▶ **RECORDS FOR THIS EXERCISE**

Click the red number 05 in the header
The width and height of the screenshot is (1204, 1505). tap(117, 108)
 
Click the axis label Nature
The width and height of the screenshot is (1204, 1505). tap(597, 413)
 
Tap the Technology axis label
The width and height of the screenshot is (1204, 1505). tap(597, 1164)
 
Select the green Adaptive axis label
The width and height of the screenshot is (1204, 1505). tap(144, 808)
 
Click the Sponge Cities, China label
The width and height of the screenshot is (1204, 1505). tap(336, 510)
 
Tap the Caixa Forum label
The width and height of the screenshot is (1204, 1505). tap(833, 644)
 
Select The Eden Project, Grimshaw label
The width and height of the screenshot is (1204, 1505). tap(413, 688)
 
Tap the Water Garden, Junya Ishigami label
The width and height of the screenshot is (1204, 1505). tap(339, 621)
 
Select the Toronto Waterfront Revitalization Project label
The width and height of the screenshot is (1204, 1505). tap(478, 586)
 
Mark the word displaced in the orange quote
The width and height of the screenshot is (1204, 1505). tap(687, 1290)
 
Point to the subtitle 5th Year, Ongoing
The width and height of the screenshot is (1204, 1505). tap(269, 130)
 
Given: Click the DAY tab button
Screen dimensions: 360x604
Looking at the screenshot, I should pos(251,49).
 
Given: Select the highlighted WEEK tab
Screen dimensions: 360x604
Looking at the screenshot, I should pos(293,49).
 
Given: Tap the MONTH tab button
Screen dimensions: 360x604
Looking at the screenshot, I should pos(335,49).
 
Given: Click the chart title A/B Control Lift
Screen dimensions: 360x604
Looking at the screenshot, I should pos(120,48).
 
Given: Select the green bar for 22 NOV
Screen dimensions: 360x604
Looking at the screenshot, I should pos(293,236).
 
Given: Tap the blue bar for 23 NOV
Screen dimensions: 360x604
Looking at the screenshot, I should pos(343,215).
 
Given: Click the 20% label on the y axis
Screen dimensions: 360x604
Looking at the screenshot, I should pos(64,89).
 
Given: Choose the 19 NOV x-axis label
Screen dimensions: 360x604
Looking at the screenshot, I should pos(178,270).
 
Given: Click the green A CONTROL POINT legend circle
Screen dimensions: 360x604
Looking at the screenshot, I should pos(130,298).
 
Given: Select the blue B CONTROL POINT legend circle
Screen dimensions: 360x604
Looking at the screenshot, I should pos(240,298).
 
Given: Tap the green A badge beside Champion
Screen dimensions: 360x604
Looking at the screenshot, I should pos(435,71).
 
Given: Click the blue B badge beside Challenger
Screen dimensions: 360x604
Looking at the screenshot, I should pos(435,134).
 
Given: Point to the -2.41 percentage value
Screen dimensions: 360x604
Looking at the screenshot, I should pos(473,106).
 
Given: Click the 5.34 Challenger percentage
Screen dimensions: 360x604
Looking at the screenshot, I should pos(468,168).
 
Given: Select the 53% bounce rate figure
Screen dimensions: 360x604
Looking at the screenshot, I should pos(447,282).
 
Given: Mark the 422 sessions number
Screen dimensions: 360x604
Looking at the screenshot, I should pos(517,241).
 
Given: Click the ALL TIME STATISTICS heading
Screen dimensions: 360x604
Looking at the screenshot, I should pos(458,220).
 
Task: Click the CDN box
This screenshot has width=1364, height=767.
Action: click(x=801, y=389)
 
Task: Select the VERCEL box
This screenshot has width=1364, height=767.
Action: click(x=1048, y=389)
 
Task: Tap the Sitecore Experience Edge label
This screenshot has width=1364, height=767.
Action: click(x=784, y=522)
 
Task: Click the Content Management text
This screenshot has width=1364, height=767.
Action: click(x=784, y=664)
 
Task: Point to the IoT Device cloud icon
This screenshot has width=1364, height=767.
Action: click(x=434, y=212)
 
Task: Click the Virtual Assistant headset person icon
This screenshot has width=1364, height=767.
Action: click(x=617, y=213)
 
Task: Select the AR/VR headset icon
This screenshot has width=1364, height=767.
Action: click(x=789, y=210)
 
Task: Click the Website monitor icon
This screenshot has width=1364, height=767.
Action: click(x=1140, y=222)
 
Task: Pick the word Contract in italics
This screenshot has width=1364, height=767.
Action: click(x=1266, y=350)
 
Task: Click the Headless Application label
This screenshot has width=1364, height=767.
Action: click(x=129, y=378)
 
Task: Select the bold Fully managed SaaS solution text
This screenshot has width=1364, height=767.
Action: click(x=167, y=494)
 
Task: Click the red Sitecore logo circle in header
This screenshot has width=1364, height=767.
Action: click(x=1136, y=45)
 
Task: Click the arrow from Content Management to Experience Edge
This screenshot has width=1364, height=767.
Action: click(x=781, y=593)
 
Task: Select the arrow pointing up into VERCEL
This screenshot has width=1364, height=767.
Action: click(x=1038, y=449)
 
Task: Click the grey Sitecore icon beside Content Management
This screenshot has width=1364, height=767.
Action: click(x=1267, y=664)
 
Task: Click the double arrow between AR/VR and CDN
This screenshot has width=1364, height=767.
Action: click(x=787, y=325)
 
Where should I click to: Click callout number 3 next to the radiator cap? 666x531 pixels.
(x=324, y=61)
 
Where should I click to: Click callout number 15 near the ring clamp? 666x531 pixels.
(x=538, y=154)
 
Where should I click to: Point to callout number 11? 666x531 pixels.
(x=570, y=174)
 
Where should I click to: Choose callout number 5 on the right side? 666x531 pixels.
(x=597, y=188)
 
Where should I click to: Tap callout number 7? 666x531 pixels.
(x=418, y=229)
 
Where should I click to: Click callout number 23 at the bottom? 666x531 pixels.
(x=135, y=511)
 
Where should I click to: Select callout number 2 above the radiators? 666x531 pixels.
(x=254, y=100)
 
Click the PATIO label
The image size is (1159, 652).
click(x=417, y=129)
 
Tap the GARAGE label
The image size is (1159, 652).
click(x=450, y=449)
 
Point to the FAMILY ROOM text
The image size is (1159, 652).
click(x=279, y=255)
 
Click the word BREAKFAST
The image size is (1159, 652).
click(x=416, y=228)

▶ **GIVEN TASK**
Please rewrite all of the records above, replacing "Screen dimensions" with "Screen size" and leaving everything else unchanged.

▶ **RESPONSE TO THE TASK**
Click the red number 05 in the header
The width and height of the screenshot is (1204, 1505). tap(117, 108)
 
Click the axis label Nature
The width and height of the screenshot is (1204, 1505). tap(597, 413)
 
Tap the Technology axis label
The width and height of the screenshot is (1204, 1505). tap(597, 1164)
 
Select the green Adaptive axis label
The width and height of the screenshot is (1204, 1505). tap(144, 808)
 
Click the Sponge Cities, China label
The width and height of the screenshot is (1204, 1505). tap(336, 510)
 
Tap the Caixa Forum label
The width and height of the screenshot is (1204, 1505). tap(833, 644)
 
Select The Eden Project, Grimshaw label
The width and height of the screenshot is (1204, 1505). tap(413, 688)
 
Tap the Water Garden, Junya Ishigami label
The width and height of the screenshot is (1204, 1505). tap(339, 621)
 
Select the Toronto Waterfront Revitalization Project label
The width and height of the screenshot is (1204, 1505). tap(478, 586)
 
Mark the word displaced in the orange quote
The width and height of the screenshot is (1204, 1505). tap(687, 1290)
 
Point to the subtitle 5th Year, Ongoing
The width and height of the screenshot is (1204, 1505). tap(269, 130)
 
Given: Click the DAY tab button
Screen size: 360x604
Looking at the screenshot, I should pos(251,49).
 
Given: Select the highlighted WEEK tab
Screen size: 360x604
Looking at the screenshot, I should pos(293,49).
 
Given: Tap the MONTH tab button
Screen size: 360x604
Looking at the screenshot, I should pos(335,49).
 
Given: Click the chart title A/B Control Lift
Screen size: 360x604
Looking at the screenshot, I should pos(120,48).
 
Given: Select the green bar for 22 NOV
Screen size: 360x604
Looking at the screenshot, I should pos(293,236).
 
Given: Tap the blue bar for 23 NOV
Screen size: 360x604
Looking at the screenshot, I should pos(343,215).
 
Given: Click the 20% label on the y axis
Screen size: 360x604
Looking at the screenshot, I should pos(64,89).
 
Given: Choose the 19 NOV x-axis label
Screen size: 360x604
Looking at the screenshot, I should pos(178,270).
 
Given: Click the green A CONTROL POINT legend circle
Screen size: 360x604
Looking at the screenshot, I should pos(130,298).
 
Given: Select the blue B CONTROL POINT legend circle
Screen size: 360x604
Looking at the screenshot, I should pos(240,298).
 
Given: Tap the green A badge beside Champion
Screen size: 360x604
Looking at the screenshot, I should pos(435,71).
 
Given: Click the blue B badge beside Challenger
Screen size: 360x604
Looking at the screenshot, I should pos(435,134).
 
Given: Point to the -2.41 percentage value
Screen size: 360x604
Looking at the screenshot, I should pos(473,106).
 
Given: Click the 5.34 Challenger percentage
Screen size: 360x604
Looking at the screenshot, I should pos(468,168).
 
Given: Select the 53% bounce rate figure
Screen size: 360x604
Looking at the screenshot, I should pos(447,282).
 
Given: Mark the 422 sessions number
Screen size: 360x604
Looking at the screenshot, I should pos(517,241).
 
Given: Click the ALL TIME STATISTICS heading
Screen size: 360x604
Looking at the screenshot, I should pos(458,220).
 
Task: Click the CDN box
This screenshot has width=1364, height=767.
Action: click(x=801, y=389)
 
Task: Select the VERCEL box
This screenshot has width=1364, height=767.
Action: click(x=1048, y=389)
 
Task: Tap the Sitecore Experience Edge label
This screenshot has width=1364, height=767.
Action: click(x=784, y=522)
 
Task: Click the Content Management text
This screenshot has width=1364, height=767.
Action: click(x=784, y=664)
 
Task: Point to the IoT Device cloud icon
This screenshot has width=1364, height=767.
Action: click(x=434, y=212)
 
Task: Click the Virtual Assistant headset person icon
This screenshot has width=1364, height=767.
Action: click(x=617, y=213)
 
Task: Select the AR/VR headset icon
This screenshot has width=1364, height=767.
Action: click(x=789, y=210)
 
Task: Click the Website monitor icon
This screenshot has width=1364, height=767.
Action: click(x=1140, y=222)
 
Task: Pick the word Contract in italics
This screenshot has width=1364, height=767.
Action: click(x=1266, y=350)
 
Task: Click the Headless Application label
This screenshot has width=1364, height=767.
Action: click(x=129, y=378)
 
Task: Select the bold Fully managed SaaS solution text
This screenshot has width=1364, height=767.
Action: click(x=167, y=494)
 
Task: Click the red Sitecore logo circle in header
This screenshot has width=1364, height=767.
Action: click(x=1136, y=45)
 
Task: Click the arrow from Content Management to Experience Edge
This screenshot has width=1364, height=767.
Action: click(x=781, y=593)
 
Task: Select the arrow pointing up into VERCEL
This screenshot has width=1364, height=767.
Action: click(x=1038, y=449)
 
Task: Click the grey Sitecore icon beside Content Management
This screenshot has width=1364, height=767.
Action: click(x=1267, y=664)
 
Task: Click the double arrow between AR/VR and CDN
This screenshot has width=1364, height=767.
Action: click(x=787, y=325)
 
Where should I click to: Click callout number 3 next to the radiator cap? 666x531 pixels.
(x=324, y=61)
 
Where should I click to: Click callout number 15 near the ring clamp? 666x531 pixels.
(x=538, y=154)
 
Where should I click to: Point to callout number 11? 666x531 pixels.
(x=570, y=174)
 
Where should I click to: Choose callout number 5 on the right side? 666x531 pixels.
(x=597, y=188)
 
Where should I click to: Tap callout number 7? 666x531 pixels.
(x=418, y=229)
 
Where should I click to: Click callout number 23 at the bottom? 666x531 pixels.
(x=135, y=511)
 
Where should I click to: Select callout number 2 above the radiators? 666x531 pixels.
(x=254, y=100)
 
Click the PATIO label
The image size is (1159, 652).
click(x=417, y=129)
 
Tap the GARAGE label
The image size is (1159, 652).
click(x=450, y=449)
 
Point to the FAMILY ROOM text
The image size is (1159, 652).
click(x=279, y=255)
 
Click the word BREAKFAST
The image size is (1159, 652).
click(x=416, y=228)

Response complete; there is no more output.